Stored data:
◆ ◆ ◆ ◆ ◆

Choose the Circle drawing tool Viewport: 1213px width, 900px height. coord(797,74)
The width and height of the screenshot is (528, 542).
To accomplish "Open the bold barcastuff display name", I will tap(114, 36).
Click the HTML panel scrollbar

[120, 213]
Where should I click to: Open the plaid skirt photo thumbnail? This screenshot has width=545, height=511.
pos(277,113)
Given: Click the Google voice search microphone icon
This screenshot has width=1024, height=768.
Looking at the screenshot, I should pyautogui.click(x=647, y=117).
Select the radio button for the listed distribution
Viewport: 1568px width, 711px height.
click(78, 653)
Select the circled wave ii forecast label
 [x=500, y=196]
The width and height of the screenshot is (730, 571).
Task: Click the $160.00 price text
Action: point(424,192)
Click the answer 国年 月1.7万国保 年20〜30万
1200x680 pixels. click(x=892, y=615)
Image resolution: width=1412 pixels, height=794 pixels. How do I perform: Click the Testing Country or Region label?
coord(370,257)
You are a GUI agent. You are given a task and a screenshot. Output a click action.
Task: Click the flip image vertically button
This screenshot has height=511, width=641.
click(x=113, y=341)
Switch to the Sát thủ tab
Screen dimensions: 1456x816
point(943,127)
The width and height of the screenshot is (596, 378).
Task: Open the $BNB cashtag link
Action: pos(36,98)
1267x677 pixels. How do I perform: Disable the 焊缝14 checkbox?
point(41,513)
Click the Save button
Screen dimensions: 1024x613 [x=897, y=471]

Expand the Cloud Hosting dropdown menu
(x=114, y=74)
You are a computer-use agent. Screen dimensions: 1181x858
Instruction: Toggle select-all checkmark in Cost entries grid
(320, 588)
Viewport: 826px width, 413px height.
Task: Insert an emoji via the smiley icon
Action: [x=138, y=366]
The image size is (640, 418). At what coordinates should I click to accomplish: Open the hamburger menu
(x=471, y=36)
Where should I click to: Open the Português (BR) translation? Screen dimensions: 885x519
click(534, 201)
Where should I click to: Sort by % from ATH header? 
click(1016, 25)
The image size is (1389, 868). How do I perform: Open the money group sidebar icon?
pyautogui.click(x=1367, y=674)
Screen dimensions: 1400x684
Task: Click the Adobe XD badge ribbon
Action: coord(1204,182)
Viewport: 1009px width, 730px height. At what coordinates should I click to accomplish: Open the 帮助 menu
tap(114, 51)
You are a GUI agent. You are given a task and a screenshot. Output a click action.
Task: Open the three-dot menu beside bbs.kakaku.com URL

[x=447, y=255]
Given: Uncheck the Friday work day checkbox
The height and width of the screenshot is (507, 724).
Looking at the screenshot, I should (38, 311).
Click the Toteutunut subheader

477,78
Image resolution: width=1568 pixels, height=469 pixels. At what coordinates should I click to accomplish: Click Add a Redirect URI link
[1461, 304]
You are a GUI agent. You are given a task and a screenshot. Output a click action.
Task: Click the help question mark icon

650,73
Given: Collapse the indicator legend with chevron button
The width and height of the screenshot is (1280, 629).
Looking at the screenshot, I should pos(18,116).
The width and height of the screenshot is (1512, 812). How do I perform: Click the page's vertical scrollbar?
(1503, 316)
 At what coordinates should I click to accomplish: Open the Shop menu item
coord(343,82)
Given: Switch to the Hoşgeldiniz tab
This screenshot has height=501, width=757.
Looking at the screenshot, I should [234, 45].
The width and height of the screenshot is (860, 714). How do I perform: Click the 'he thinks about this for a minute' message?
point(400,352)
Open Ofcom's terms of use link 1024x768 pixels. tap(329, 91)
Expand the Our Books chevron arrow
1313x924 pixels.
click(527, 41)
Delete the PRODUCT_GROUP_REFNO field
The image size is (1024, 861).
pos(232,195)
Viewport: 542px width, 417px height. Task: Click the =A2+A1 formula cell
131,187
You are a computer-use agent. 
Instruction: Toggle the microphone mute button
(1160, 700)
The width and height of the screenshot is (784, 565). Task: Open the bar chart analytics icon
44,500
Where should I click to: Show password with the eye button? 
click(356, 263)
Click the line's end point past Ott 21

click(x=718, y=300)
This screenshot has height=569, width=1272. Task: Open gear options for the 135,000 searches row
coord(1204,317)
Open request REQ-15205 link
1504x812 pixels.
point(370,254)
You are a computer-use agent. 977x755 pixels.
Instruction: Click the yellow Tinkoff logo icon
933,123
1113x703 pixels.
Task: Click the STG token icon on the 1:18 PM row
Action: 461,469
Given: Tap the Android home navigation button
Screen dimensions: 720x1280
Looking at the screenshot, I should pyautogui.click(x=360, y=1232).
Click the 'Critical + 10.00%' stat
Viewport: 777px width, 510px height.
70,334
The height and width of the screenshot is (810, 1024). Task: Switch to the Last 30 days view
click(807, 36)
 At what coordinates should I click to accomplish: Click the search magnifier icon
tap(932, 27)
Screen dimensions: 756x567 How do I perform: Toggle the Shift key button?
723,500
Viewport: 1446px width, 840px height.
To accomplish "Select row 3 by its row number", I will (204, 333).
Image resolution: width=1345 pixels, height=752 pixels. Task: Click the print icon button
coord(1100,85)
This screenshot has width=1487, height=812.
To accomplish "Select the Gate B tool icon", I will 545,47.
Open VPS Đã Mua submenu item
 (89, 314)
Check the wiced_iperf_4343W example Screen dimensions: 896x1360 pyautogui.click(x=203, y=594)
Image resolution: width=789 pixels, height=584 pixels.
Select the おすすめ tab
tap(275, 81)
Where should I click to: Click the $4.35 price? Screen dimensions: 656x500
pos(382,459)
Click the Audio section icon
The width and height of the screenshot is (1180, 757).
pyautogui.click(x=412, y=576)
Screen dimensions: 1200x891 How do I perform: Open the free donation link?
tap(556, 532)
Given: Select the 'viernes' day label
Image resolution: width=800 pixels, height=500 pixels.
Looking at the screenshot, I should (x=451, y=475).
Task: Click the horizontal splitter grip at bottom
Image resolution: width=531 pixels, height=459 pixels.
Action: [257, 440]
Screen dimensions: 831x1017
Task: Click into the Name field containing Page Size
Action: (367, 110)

◆ ◆ ◆ ◆ ◆

▸ **Work instruction**: For each entry above, please make an exact copy.

▸ **Task result**:
Choose the Circle drawing tool Viewport: 1213px width, 900px height. coord(797,74)
The width and height of the screenshot is (528, 542).
To accomplish "Open the bold barcastuff display name", I will tap(114, 36).
Click the HTML panel scrollbar

[120, 213]
Where should I click to: Open the plaid skirt photo thumbnail? This screenshot has width=545, height=511.
pos(277,113)
Given: Click the Google voice search microphone icon
This screenshot has width=1024, height=768.
Looking at the screenshot, I should pyautogui.click(x=647, y=117).
Select the radio button for the listed distribution
Viewport: 1568px width, 711px height.
click(78, 653)
Select the circled wave ii forecast label
 [x=500, y=196]
The width and height of the screenshot is (730, 571).
Task: Click the $160.00 price text
Action: point(424,192)
Click the answer 国年 月1.7万国保 年20〜30万
1200x680 pixels. click(x=892, y=615)
Image resolution: width=1412 pixels, height=794 pixels. How do I perform: Click the Testing Country or Region label?
coord(370,257)
You are a GUI agent. You are given a task and a screenshot. Output a click action.
Task: Click the flip image vertically button
This screenshot has height=511, width=641.
click(x=113, y=341)
Switch to the Sát thủ tab
Screen dimensions: 1456x816
point(943,127)
The width and height of the screenshot is (596, 378).
Task: Open the $BNB cashtag link
Action: pos(36,98)
1267x677 pixels. How do I perform: Disable the 焊缝14 checkbox?
point(41,513)
Click the Save button
Screen dimensions: 1024x613 [x=897, y=471]

Expand the Cloud Hosting dropdown menu
(x=114, y=74)
You are a computer-use agent. Screen dimensions: 1181x858
Instruction: Toggle select-all checkmark in Cost entries grid
(320, 588)
Viewport: 826px width, 413px height.
Task: Insert an emoji via the smiley icon
Action: [x=138, y=366]
The image size is (640, 418). At what coordinates should I click to accomplish: Open the hamburger menu
(x=471, y=36)
Where should I click to: Open the Português (BR) translation? Screen dimensions: 885x519
click(534, 201)
Where should I click to: Sort by % from ATH header? 
click(1016, 25)
The image size is (1389, 868). How do I perform: Open the money group sidebar icon?
pyautogui.click(x=1367, y=674)
Screen dimensions: 1400x684
Task: Click the Adobe XD badge ribbon
Action: coord(1204,182)
Viewport: 1009px width, 730px height. At what coordinates should I click to accomplish: Open the 帮助 menu
tap(114, 51)
You are a GUI agent. You are given a task and a screenshot. Output a click action.
Task: Open the three-dot menu beside bbs.kakaku.com URL

[x=447, y=255]
Given: Uncheck the Friday work day checkbox
The height and width of the screenshot is (507, 724).
Looking at the screenshot, I should (38, 311).
Click the Toteutunut subheader

477,78
Image resolution: width=1568 pixels, height=469 pixels. At what coordinates should I click to accomplish: Click Add a Redirect URI link
[1461, 304]
You are a GUI agent. You are given a task and a screenshot. Output a click action.
Task: Click the help question mark icon

650,73
Given: Collapse the indicator legend with chevron button
The width and height of the screenshot is (1280, 629).
Looking at the screenshot, I should pos(18,116).
The width and height of the screenshot is (1512, 812). How do I perform: Click the page's vertical scrollbar?
(1503, 316)
 At what coordinates should I click to accomplish: Open the Shop menu item
coord(343,82)
Given: Switch to the Hoşgeldiniz tab
This screenshot has height=501, width=757.
Looking at the screenshot, I should [234, 45].
The width and height of the screenshot is (860, 714). How do I perform: Click the 'he thinks about this for a minute' message?
point(400,352)
Open Ofcom's terms of use link 1024x768 pixels. tap(329, 91)
Expand the Our Books chevron arrow
1313x924 pixels.
click(527, 41)
Delete the PRODUCT_GROUP_REFNO field
The image size is (1024, 861).
pos(232,195)
Viewport: 542px width, 417px height. Task: Click the =A2+A1 formula cell
131,187
You are a computer-use agent. 
Instruction: Toggle the microphone mute button
(1160, 700)
The width and height of the screenshot is (784, 565). Task: Open the bar chart analytics icon
44,500
Where should I click to: Show password with the eye button? 
click(356, 263)
Click the line's end point past Ott 21

click(x=718, y=300)
This screenshot has height=569, width=1272. Task: Open gear options for the 135,000 searches row
coord(1204,317)
Open request REQ-15205 link
1504x812 pixels.
point(370,254)
You are a computer-use agent. 977x755 pixels.
Instruction: Click the yellow Tinkoff logo icon
933,123
1113x703 pixels.
Task: Click the STG token icon on the 1:18 PM row
Action: 461,469
Given: Tap the Android home navigation button
Screen dimensions: 720x1280
Looking at the screenshot, I should pyautogui.click(x=360, y=1232).
Click the 'Critical + 10.00%' stat
Viewport: 777px width, 510px height.
70,334
The height and width of the screenshot is (810, 1024). Task: Switch to the Last 30 days view
click(807, 36)
 At what coordinates should I click to accomplish: Click the search magnifier icon
tap(932, 27)
Screen dimensions: 756x567 How do I perform: Toggle the Shift key button?
723,500
Viewport: 1446px width, 840px height.
To accomplish "Select row 3 by its row number", I will (204, 333).
Image resolution: width=1345 pixels, height=752 pixels. Task: Click the print icon button
coord(1100,85)
This screenshot has width=1487, height=812.
To accomplish "Select the Gate B tool icon", I will 545,47.
Open VPS Đã Mua submenu item
 (89, 314)
Check the wiced_iperf_4343W example Screen dimensions: 896x1360 pyautogui.click(x=203, y=594)
Image resolution: width=789 pixels, height=584 pixels.
Select the おすすめ tab
tap(275, 81)
Where should I click to: Click the $4.35 price? Screen dimensions: 656x500
pos(382,459)
Click the Audio section icon
The width and height of the screenshot is (1180, 757).
pyautogui.click(x=412, y=576)
Screen dimensions: 1200x891 How do I perform: Open the free donation link?
tap(556, 532)
Given: Select the 'viernes' day label
Image resolution: width=800 pixels, height=500 pixels.
Looking at the screenshot, I should (x=451, y=475).
Task: Click the horizontal splitter grip at bottom
Image resolution: width=531 pixels, height=459 pixels.
Action: [257, 440]
Screen dimensions: 831x1017
Task: Click into the Name field containing Page Size
Action: (367, 110)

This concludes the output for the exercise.